### EXERCISE
What is needed is an exact transcription of the line with "The width and height of the screenshot is (1308, 818)." and all the lines that follow it in the entries below; add nothing else.

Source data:
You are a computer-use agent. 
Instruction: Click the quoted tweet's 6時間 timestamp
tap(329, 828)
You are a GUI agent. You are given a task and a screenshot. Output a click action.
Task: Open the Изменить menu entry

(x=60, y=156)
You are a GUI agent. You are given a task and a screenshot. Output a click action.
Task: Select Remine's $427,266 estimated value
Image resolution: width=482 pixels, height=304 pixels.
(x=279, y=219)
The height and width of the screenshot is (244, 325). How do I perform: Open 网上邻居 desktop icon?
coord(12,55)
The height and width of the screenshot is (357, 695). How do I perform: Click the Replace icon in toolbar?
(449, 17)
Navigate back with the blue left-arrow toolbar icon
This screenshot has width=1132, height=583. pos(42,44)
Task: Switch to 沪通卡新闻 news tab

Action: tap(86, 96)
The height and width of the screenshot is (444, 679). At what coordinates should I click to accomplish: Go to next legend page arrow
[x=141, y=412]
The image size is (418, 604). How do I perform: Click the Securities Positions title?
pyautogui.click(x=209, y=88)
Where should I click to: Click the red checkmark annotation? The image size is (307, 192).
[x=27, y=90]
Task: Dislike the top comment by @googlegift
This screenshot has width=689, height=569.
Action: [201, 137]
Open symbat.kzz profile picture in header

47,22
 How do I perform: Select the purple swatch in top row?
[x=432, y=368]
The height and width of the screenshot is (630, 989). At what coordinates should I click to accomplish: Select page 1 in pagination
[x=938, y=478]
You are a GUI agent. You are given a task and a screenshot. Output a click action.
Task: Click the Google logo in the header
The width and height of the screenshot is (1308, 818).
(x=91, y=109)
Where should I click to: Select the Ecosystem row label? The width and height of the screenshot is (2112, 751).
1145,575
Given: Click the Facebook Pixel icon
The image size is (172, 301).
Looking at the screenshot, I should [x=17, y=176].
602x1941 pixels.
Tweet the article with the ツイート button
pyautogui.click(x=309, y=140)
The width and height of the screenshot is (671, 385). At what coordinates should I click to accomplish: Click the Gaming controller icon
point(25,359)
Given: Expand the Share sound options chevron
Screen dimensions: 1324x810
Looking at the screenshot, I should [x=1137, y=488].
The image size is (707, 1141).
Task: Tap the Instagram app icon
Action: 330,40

### ANSWER BOX
The width and height of the screenshot is (1308, 818).
(x=91, y=109)
Where should I click to: Select the Ecosystem row label? The width and height of the screenshot is (2112, 751).
1145,575
Given: Click the Facebook Pixel icon
The image size is (172, 301).
Looking at the screenshot, I should [x=17, y=176].
602x1941 pixels.
Tweet the article with the ツイート button
pyautogui.click(x=309, y=140)
The width and height of the screenshot is (671, 385). At what coordinates should I click to accomplish: Click the Gaming controller icon
point(25,359)
Given: Expand the Share sound options chevron
Screen dimensions: 1324x810
Looking at the screenshot, I should [x=1137, y=488].
The image size is (707, 1141).
Task: Tap the Instagram app icon
Action: 330,40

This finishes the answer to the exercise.